I have just finished playing The Last Of Us, a post-apocalyptic zombie survival game where a sudden outbreak of a cordyceps-like infection ravages the US. The human hosts are turned into savage, monstrous killers and society as we know it collapses. The last of us (the uninfected) turn on each other in an attempt to survive the devastation, heavily militarized quarantine zones are set up to protect the vulnerable and outside of those zones, it is survival of the fittest.
It’s got me thinking about what will happen when something like this actually happens. Will we, as a species, really turn on each other? Will we resort to our basest instincts, abandon our humanity and try to survive at any cost?

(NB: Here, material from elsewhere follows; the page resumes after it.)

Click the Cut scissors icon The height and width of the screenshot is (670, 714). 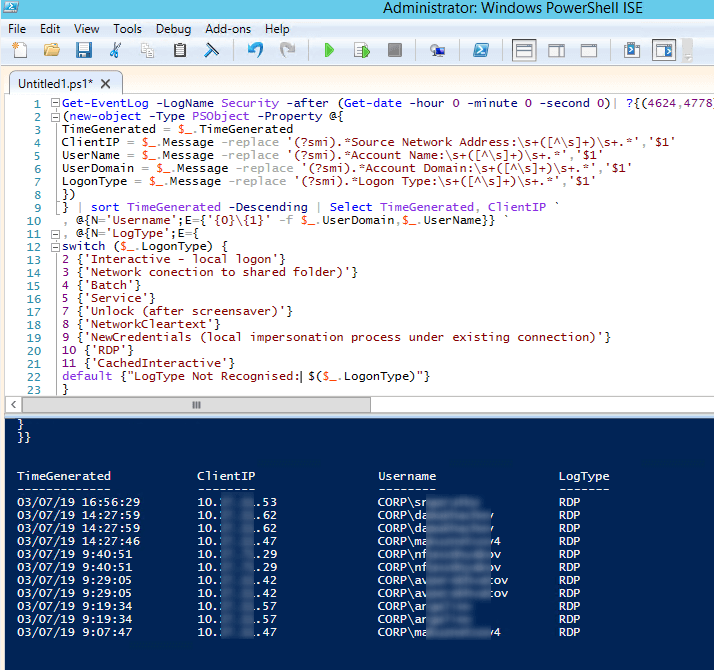pos(116,50)
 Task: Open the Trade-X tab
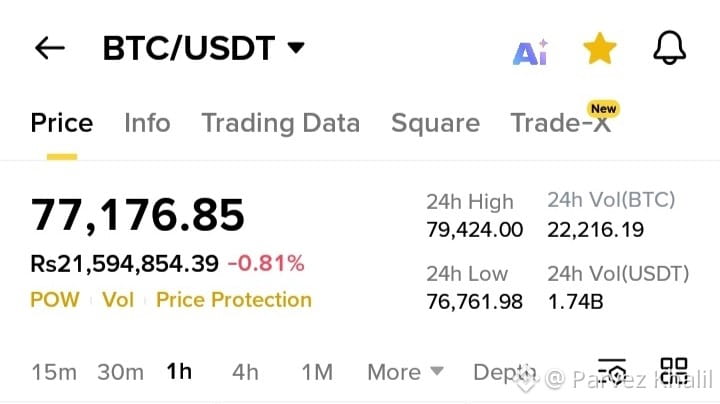click(x=561, y=123)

If popular culture is any indication then we are most certainly doomed. Post-apocalypticism, as a genre, has never been more popular and in every case it’s hell-in-a-hand-basket with Man as the Monster. Invading aliens and vampires don’t scare us any more, its zombies, zombies, zombies… and that isn’t even entirely true – zombie, by definition, is the dead come back to life – this new threat is even more sinister… it’s us.

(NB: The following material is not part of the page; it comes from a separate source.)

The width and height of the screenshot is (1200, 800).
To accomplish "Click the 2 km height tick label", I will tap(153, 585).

The things that scare us evolve as we evolve. In our modern day, heavily poisoned society – physically, psychologically, spiritually – is it any wonder that the new threat causing us to toss and turn at night is Man himself? From GMO’s to chemtrails, from pharmaseutical dependence to the spread of HIV/AIDS, from radical Islamic terrorism to a perceived abandonment of God, it’s all the same thing – something sinister is lurking and we need to be very afraid.

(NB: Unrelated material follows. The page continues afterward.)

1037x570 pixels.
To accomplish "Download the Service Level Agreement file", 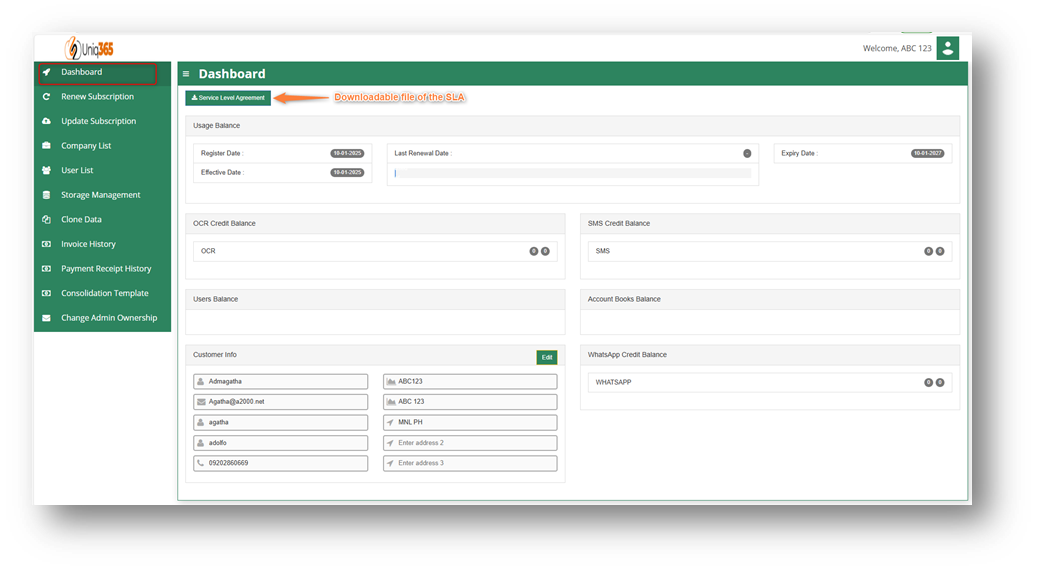I will (x=228, y=98).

And it is not enough that “the infected” Man is a blood-thirsty, raving psychopath, hell-bent on your immediate destruction, the uninfected Man too will ultimately turn to barbarism and brutality to survive; make no mistake, he will step on your throat to get that last can of beans.
Have we really fallen this far down the rabbit-hole?
Man isn’t the monster, he just plays one on TV, and the power to alter this perception lies in each and every one of us. Whatever the issue du jour is, global warming, nuclear proliferation, gay marriage, or imminent economic collapse, we have the ability and the responsibility to change the narrative. If enough of us stand up and say, “just stop. I’m not buying your fear-based bullshit anymore” then things will change. If we turn off our televisions, learn to speak in a language they understand – with our pocketbooks – and become active participants in social reconstruction, we can effect positive change.
Yes, there are things happening on and too our planet that will kill us, but that doesn’t mean that we are doomed. “The infected” we’ve been taught to fear are our brothers and sisters, cousins, grandparents and friends, their commonality is their humanness, and that should bring us hope, not dread. I choose to believe in human nature, that when push comes to shove, we will not revert to our basest instinct of kill or be killed. Humankind is capable of such greatness and has proven time and again that when faced with adversity we will rise to the occasion, survive and thrive.
I get it, it’s not dramatic or suspenseful and probably won’t sell a lot of movie tickets or video games, but it’s better than the alternative, which is living in fear.